ふたつ名の令嬢と龍の託宣
 エラがリーゼロッテを、心から大事に思っていることは、子供心に感じていた。今もそれは変わらないのだろうと、アンネマリーはうれしくなる。

「エラ、落ち着いて聞いて? リーゼロッテは気分が悪くなって、公爵閣下が奥へお連れになったわ」

 エラの顔色がみるみる悪くなっていくのがわかる。あわててアンネマリーは言葉をつけ加えた。

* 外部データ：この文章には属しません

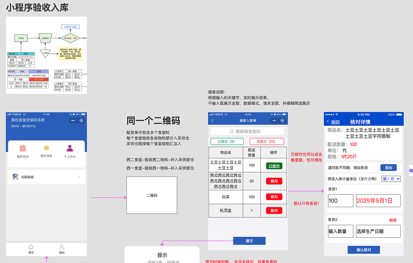This screenshot has height=263, width=413.
Task: Toggle the 已核对 (8) filter
Action: [x=227, y=141]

「王子殿下が医師の手配を命じていたから、きっと大事はないわ。こちらに迎えが来るはずだから、エラもわたしと一緒に来てちょうだい」

 青ざめた顔でこくこくとうなずくエラは、今にも泣きだしそうだった。

 一瞬、リーゼロッテが公爵に抱き上げられたなどと言わなくてよかったと思ったが、噂話が広がるのはあっという間だ。ここでも、先ほどの出来事を、声高に話している令嬢がいる。

 アンネマリーは事の次第を、正直にエラに話すことにした。

 アンネマリーもいろいろと聞きたいことがあったが、今はリーゼロッテの無事を確かめることが先だ。ダーミッシュ一家の溺愛ぶりもきっと健在だろう。そう思うと、こんな時であったがアンネマリーは、知らず、口元を小さくほころばせた。